**Extracted entries**
▼

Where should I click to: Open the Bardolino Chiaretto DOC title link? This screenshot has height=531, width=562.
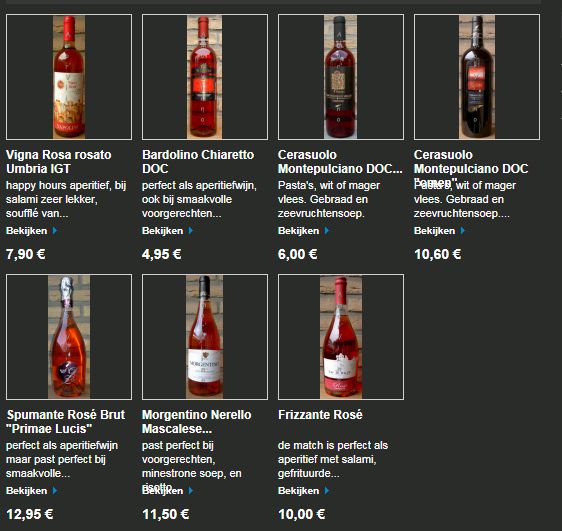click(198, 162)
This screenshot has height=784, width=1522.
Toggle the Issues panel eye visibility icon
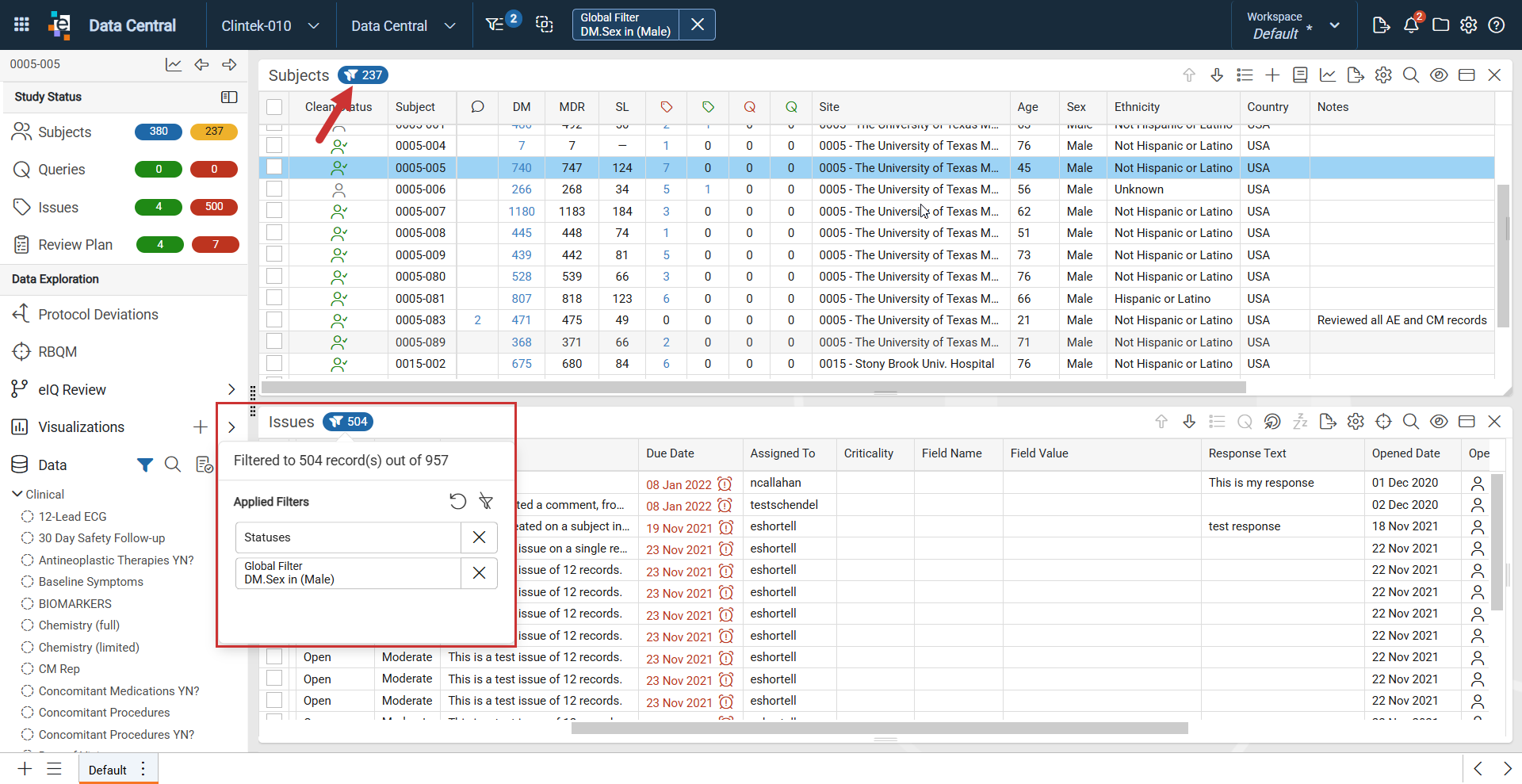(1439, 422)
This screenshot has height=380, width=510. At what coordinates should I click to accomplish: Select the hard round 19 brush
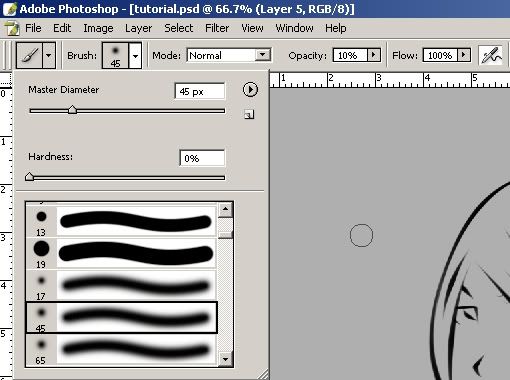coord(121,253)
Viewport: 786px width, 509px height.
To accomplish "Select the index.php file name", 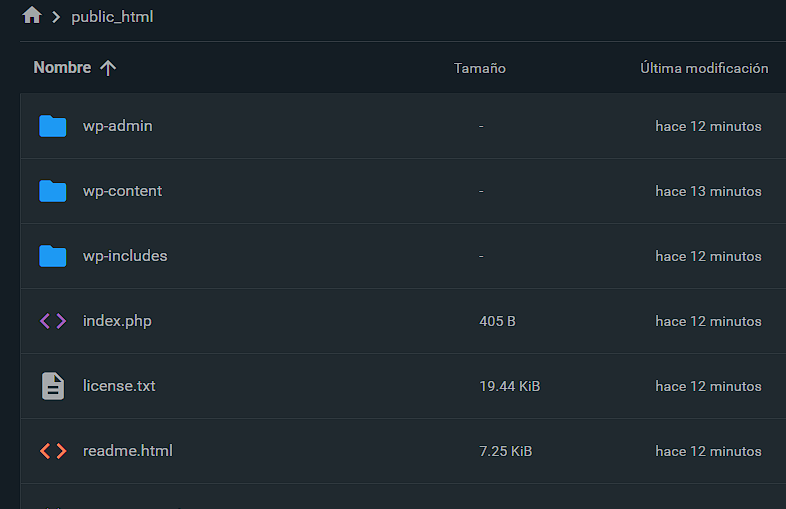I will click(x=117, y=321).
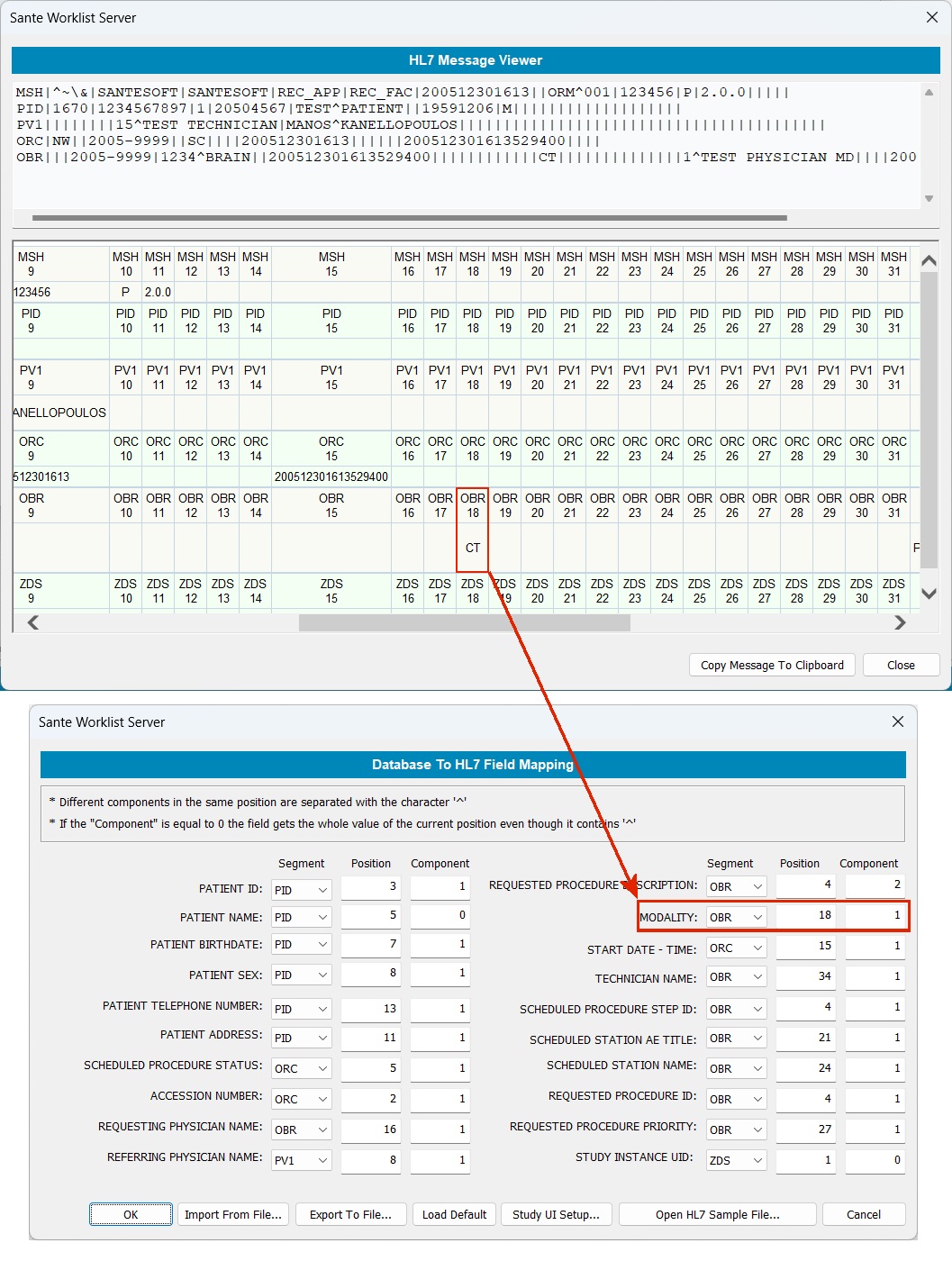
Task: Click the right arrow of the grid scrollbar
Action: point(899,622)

▲
▼

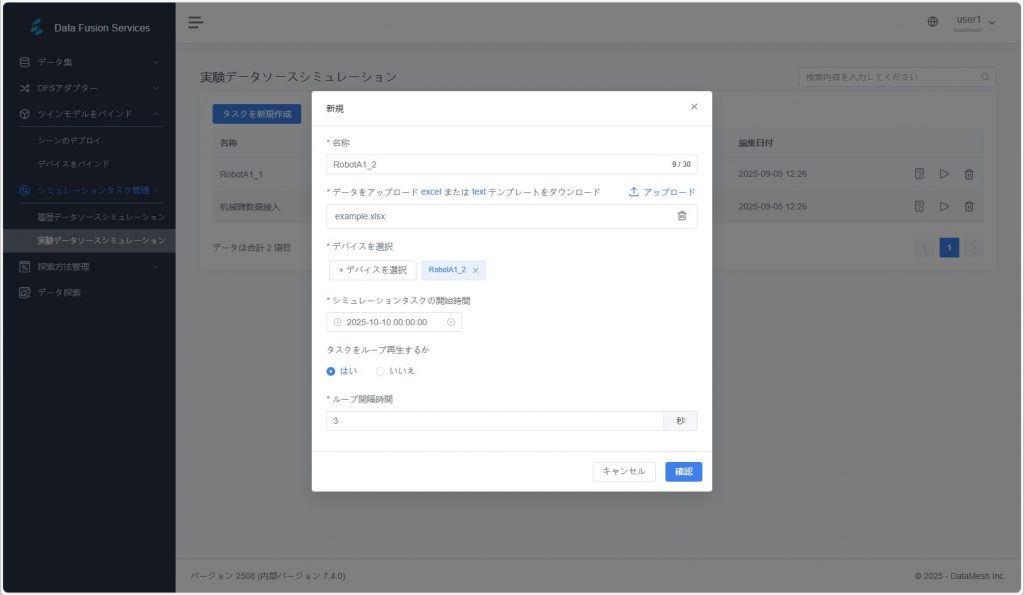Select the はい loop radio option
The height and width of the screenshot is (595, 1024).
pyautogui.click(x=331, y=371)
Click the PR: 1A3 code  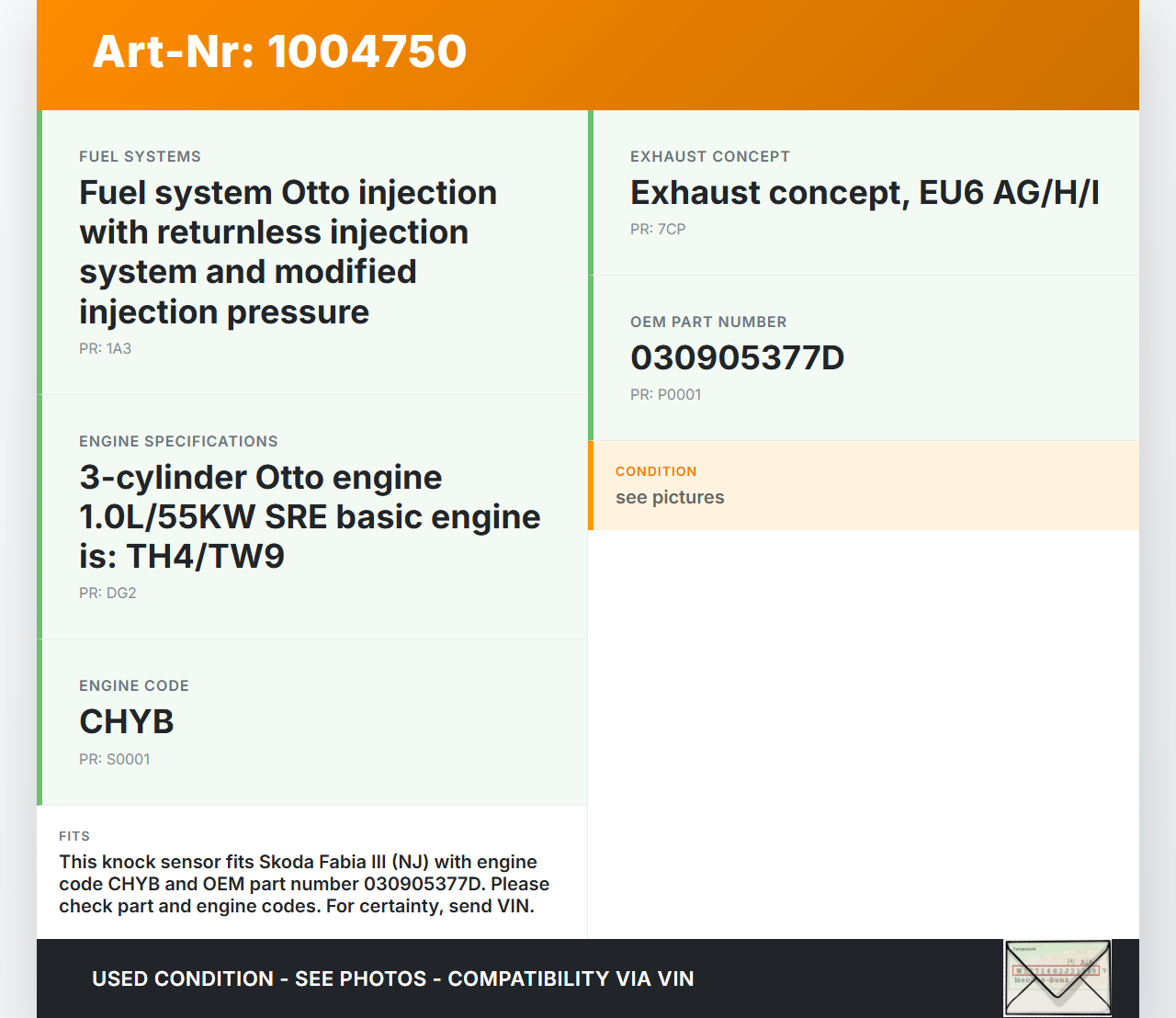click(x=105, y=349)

▲

**What you will do**
Reproduce the material verbatim, from the line containing "Where should I" through the line containing "coord(121,253)", both included, and omit the pictures.

**Exercise output**
Where should I click to: Open the Bardolino Chiaretto DOC title link? This screenshot has height=531, width=562.
click(198, 162)
This screenshot has height=784, width=1522.
Toggle the Issues panel eye visibility icon
(1439, 422)
This screenshot has height=380, width=510. At what coordinates should I click to accomplish: Select the hard round 19 brush
coord(121,253)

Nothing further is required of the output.